Starting at the line that contains "How do I perform: Select the IP", repeat each line of the listing below through the last one, exactly, and leave out every picture.

• [Data shown]
══════
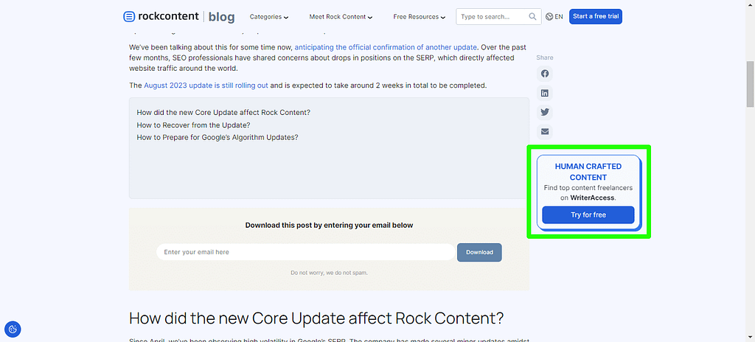This screenshot has width=755, height=342.
Task: Open link about anticipating another update confirmation
Action: coord(386,47)
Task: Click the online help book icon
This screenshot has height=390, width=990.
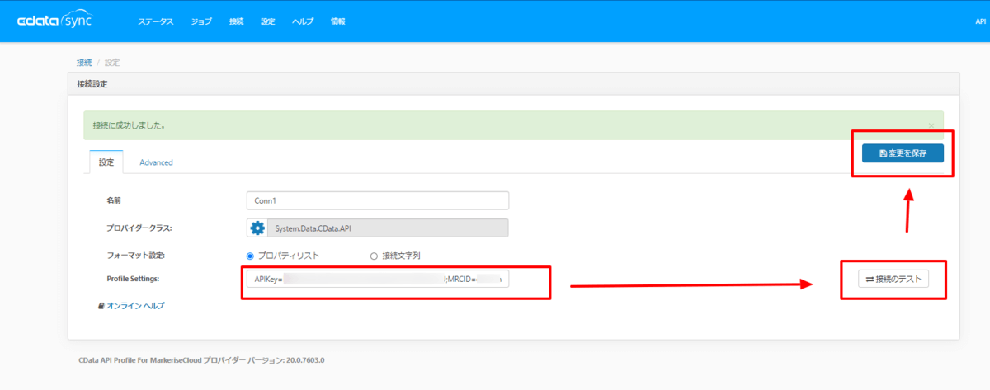Action: point(101,306)
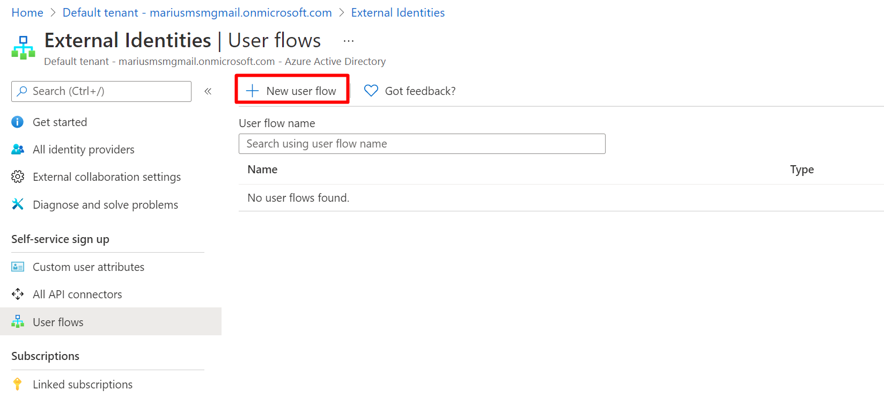Screen dimensions: 884x412
Task: Click the Diagnose and solve problems wrench icon
Action: (x=17, y=204)
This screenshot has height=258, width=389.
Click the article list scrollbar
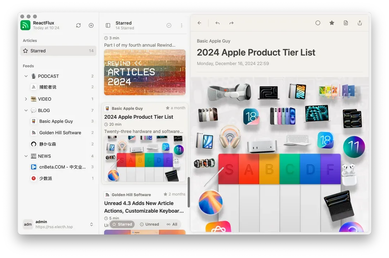coord(188,192)
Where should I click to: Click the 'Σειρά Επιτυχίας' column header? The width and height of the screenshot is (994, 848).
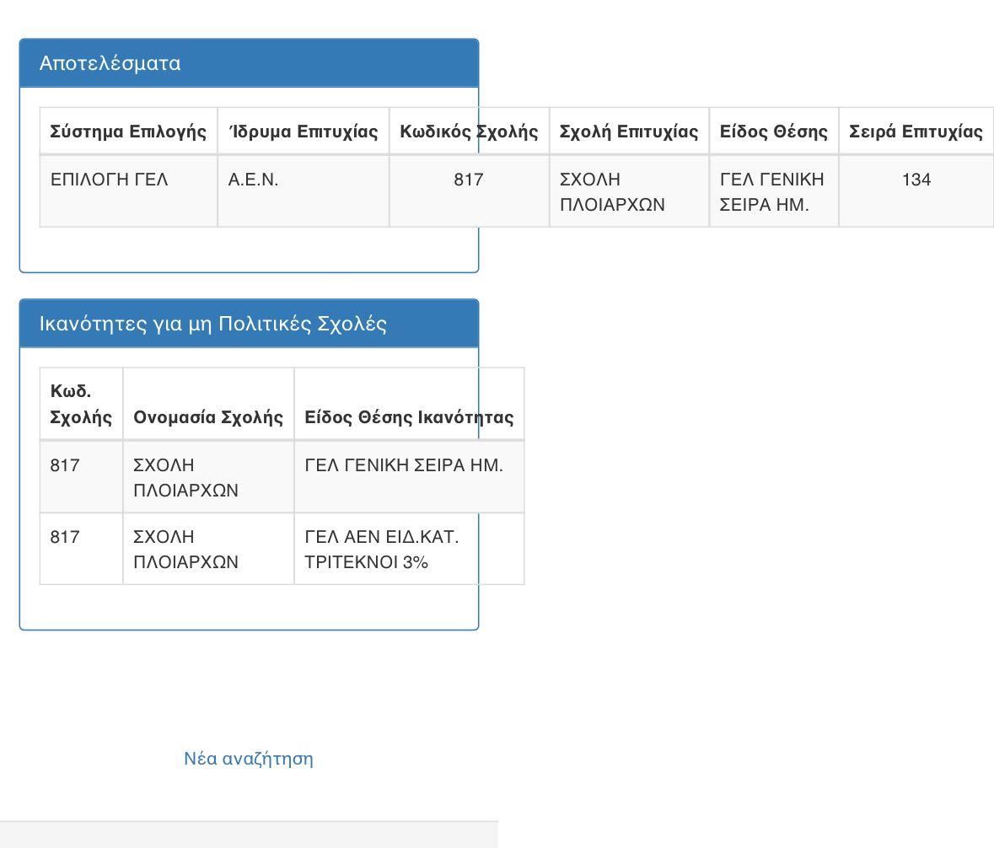point(916,131)
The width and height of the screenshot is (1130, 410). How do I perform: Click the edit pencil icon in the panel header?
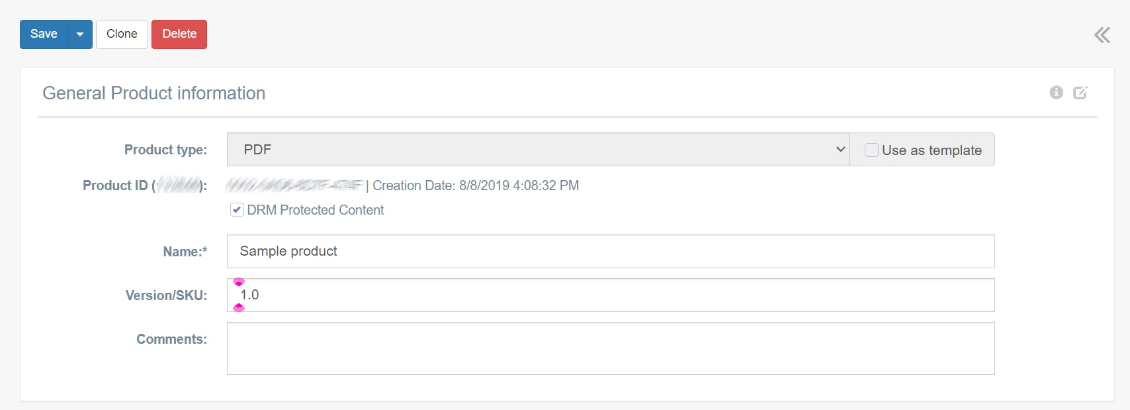pos(1080,93)
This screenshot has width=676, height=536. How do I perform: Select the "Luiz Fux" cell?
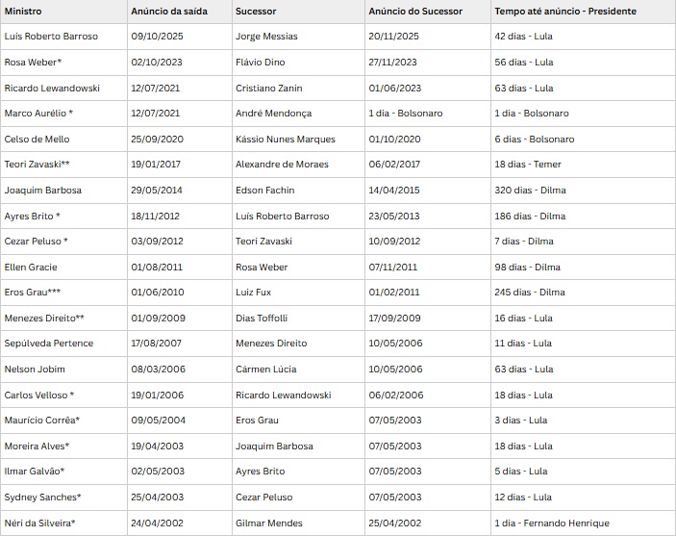tap(253, 293)
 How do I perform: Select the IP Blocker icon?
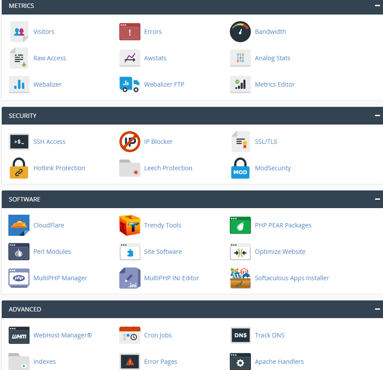coord(129,141)
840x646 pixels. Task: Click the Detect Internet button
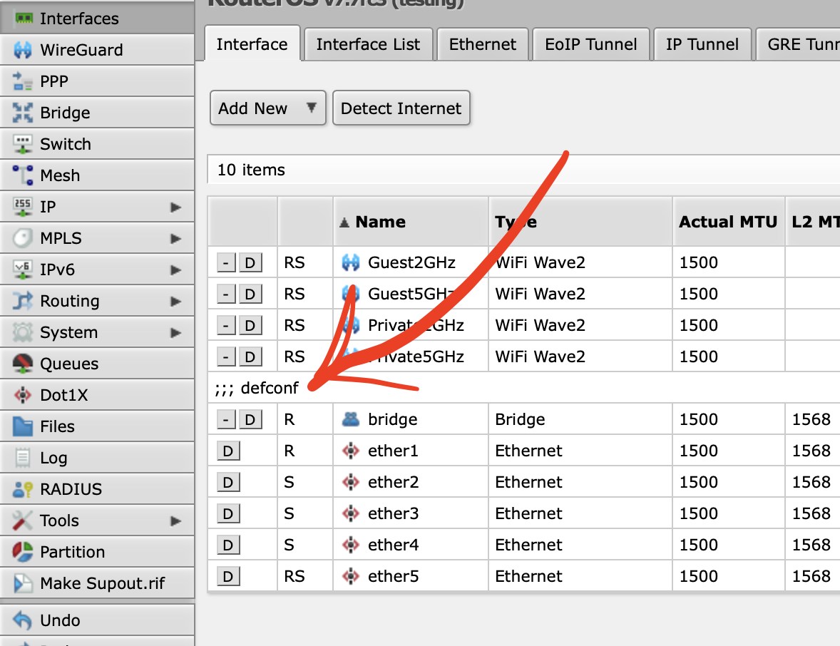[x=401, y=108]
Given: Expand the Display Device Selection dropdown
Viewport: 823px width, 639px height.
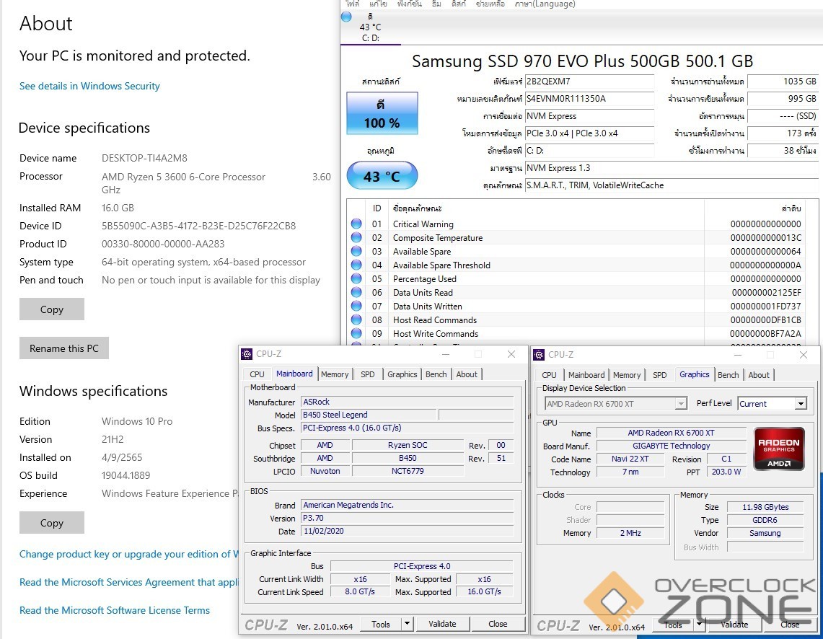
══════
• [Finished task]
 How do I perform: Select the IP Blocker icon?
coord(129,141)
840x646 pixels. Task: Click the Detect Internet button
[x=401, y=108]
Given: Expand the Display Device Selection dropdown
Viewport: 823px width, 639px height.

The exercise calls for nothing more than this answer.